Burns and Barnes

This is a tale of two poets.

Today one of them, Robert Burns, will be remembered worldwide, on his birthday, in a global frenzy of haggis and dialect verse that will fan out from Scotland across North America, Dubai, Russia, Japan, Indonesia, Brazil, Nigeria and Europe.

The other poet, the Englishman William Barnes, will be largely ignored this week, as he is most weeks. The differing fates of Burns and Barnes are fascinating, because they were in many ways similar writers. Both farmer’s sons with little formal schooling, they were to become recognised in later life for their striking poetry written in the dialects of the labouring poor. Burns’s first volume was called Poems, Chiefly in the Scottish Dialect; Barnes’s was titled Poems of Rural Life in the Dorset Dialect. Both were championed by literary giants of their age, but only one of them became immortal.

William Barnes was a remarkable character: a rural boy from Dorset who became a literary figure befriended by Alfred, Lord Tennyson and Thomas Hardy. He was a polymath, speaking seven languages and teaching himself mathematics, music and wood engraving. All of this was done from the Dorset village he lived in; his walks in to Dorchester to set his watch by the town clock were the closest he came to metropolitan life.

He published several volumes of poetry in the dialect of Blackmore Vale, where he grew up. The poems speak of the local landscape of elm and oak, of “eacorns” and “windvalls” and the “wedden days” of local girls. To read it now is to hear a record of a dead world, echoed - unusually - not through the language of the lettered elite, but in the speech patterns of the ordinary woman and man.

Why, we might ask, is one dialect poet now forgotten while the other is a global commodity? The simple answer is that Burns became a tool of a nationalist movement which wrapped his verse in a flag and sent it out into the world. Burns represents, perhaps, what Scottish nationalists would like their nation to be: simple, proud, close to the land, defiant, independent.

Barnes, meanwhile, is represented, when represented at all, as a twee ruralist. He wrote in a dialect which, with its “girt woak trees” and “zunzets”, is more likely to be resurrected by the Wurzels than by English nationalists. Barnes’s Dorset is long-dead - it was dying when he wrote - and, like Hardy, his words are now hazed over by a fuzz of pastoral nostalgia. The English have a deep, unexamined longing for a connection to the countryside they were expelled from centuries ago by enclosure and industry, but that longing manifests itself most commonly in comfortable ruralism. The Scots use their rural poets as political figureheads. The English use theirs to illustrate tea towels.

But could this change? William Barnes was a country poet, but he was also a man with a cause. Some of his contemporaries thought he could be a greater writer if only he would stop messing about with dialect, but Barnes replied that his dialect poems were not simply about the local people but were for them. He was trying to bring his poetry to the rural classes, and with it he was trying to bring a sense of place and history to a populace assailed by the rapid change of the Victorian era. In later life he developed a theory about what the English language would have looked like had the Norman Conquest never happened, and set up the common speech and life of the people he lived among as a bulwark against the encroaching tide of cold-hearted commerce and science that would soon destroy the rural England he knew.

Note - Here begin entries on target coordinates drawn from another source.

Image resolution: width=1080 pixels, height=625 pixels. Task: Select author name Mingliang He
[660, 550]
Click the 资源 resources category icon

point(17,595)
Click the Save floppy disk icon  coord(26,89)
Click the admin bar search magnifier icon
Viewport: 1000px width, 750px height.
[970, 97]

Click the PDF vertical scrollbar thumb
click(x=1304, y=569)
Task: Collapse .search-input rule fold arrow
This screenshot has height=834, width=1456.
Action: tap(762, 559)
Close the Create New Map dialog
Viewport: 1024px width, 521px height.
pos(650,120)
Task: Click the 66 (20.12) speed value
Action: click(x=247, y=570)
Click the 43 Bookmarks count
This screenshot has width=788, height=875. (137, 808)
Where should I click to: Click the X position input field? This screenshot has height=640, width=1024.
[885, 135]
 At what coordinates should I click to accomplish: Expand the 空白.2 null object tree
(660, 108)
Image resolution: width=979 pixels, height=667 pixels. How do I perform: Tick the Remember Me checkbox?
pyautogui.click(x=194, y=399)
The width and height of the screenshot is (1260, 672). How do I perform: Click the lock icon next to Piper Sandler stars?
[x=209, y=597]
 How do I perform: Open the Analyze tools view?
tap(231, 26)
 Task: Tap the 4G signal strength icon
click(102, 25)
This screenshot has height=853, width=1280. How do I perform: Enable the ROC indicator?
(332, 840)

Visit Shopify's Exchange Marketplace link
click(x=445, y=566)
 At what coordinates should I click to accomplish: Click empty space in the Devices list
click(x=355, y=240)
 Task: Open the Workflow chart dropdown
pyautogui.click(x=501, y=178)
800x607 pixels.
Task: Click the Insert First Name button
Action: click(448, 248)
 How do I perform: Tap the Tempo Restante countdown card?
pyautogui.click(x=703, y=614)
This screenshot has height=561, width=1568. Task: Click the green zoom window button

In other words William Barnes was, like Rabbie Burns, a kind of grassroots dissenter who had something to say about his country and what it was becoming. Today, as the growing distance between England and Scotland leads to an ever louder conversation in England about who we are, we may find that Barnes can help us with an answer.

Who we are, as the poet could have told us, is an expression of where we are. Identity grows from place: from the land, from the places we live in and are connected to, rural or urban.

William Barnes was deeply connected to his place. He knew it intimately, spoke and wrote as its inhabitants did. He wanted an understanding of place, and an understanding of the past, to guide the future. We don’t need to wrap him in a St George’s Cross - it’s probably the last thing he would have wanted. But the English could do worse than celebrate him and his like if we are looking to define ourselves in a world that is again changing fast. Barnes Night, anyone?